国家は、国民との関係における国家と国家間における国家の二面がある。近代国家は、国民の「一般意志」を一挙にそこへ預けたもの、つまり国民の「相互承認」によって成り立っていて、そこに合意の源泉がある。しかし、こうした国家でも、ひとたび外に向かえば、ホッブスの言う「万人の万人による闘争」という原理が働く弱肉強食の世界で、国家間の「一般意志」などは存在しない。
我が国の天皇戦争責任論は、国家が国民の「相互承認」に原理的に依存しているにもかかわらず、専ら国民を統制する機能に注視し、その原理すらも否定しようとしたのであった。したがって、日本国憲法による国家と国民の枠組みがあるにもかかわらず、この憲法においてすらただ単に第九条をめぐる議論に終始したために、 国家間に原理的な軋轢が存在することはないかのごとき様相を呈したのであった。
左翼と右翼が互いに国家主義とか平和ボケとののしりあって、対外的な戦略を構想することに誰も興味を持たなかった。

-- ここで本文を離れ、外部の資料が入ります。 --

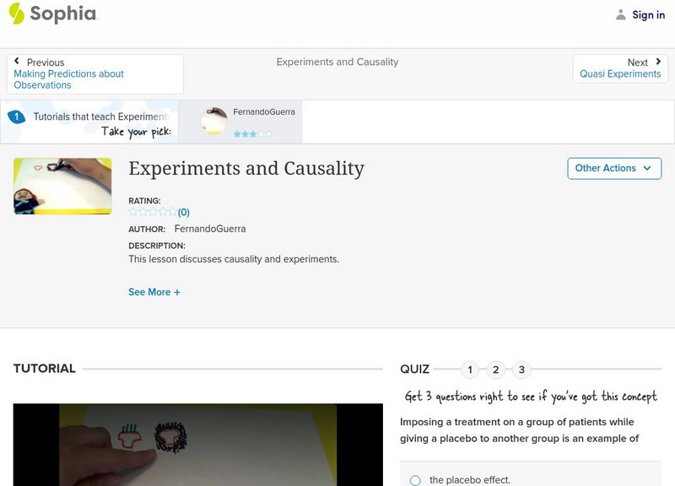Click the star rating under FernandoGuerra tab
675x486 pixels.
click(252, 133)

21世紀になった今日でも、その後遺症は、随所に見られる。
青木豪に、今後世界はどうなるか?などと大上段に振りかぶってほしいとはいわない。しかし、学習院と明治大学で学んだのだから、その成果は見せて欲しいものである。
この芝居がその成果だというのなら、わざわざ劇場に足を運ぶ必要もなかった。(病み上がりで、劇場に行くのは楽しみだったが・・・)
TVで、寝転がって見て忘れてしまうようなもので承知させられるほど世の中は甘くない。
高橋恵子は、思い詰めたようで暗い。自分だけが苦労しているという被害者の感じを出そうとしたのだろうが、幾分ヒステリーに感じた。もっともそれは、本が悪いからで、高橋の責任でもない。
秀逸と思ったのは、谷川昭一朗のできである。飄々としたバカさ加減がよく表現されていて、役者としての個性を感じさせた。
おばあさん役の樋田慶子とは、 席が遠くてよく見えなかったが、以前の緋多景子だった。道理で存在感が半端ではなかった。
小野武彦は、適役だったのではないか?相変わらず無難にこなしていた。
若い人たちにいいたいことがある。芝居の中で、映画を作ると言うことについて作家以上に考えた節はどこにもなかったことだ。与えられた台詞をこなしているだけでは、舞台芸術を作っている意味がない。何故、天皇暗殺なのか疑問に思ったらとことん演出家や作家と議論すべきではないか?
青木豪の他の芝居はもっと面白いらしい。この芝居は、テクニックのあることを裏付けるものだったが、思想性において骨格がふにゃふにゃであった。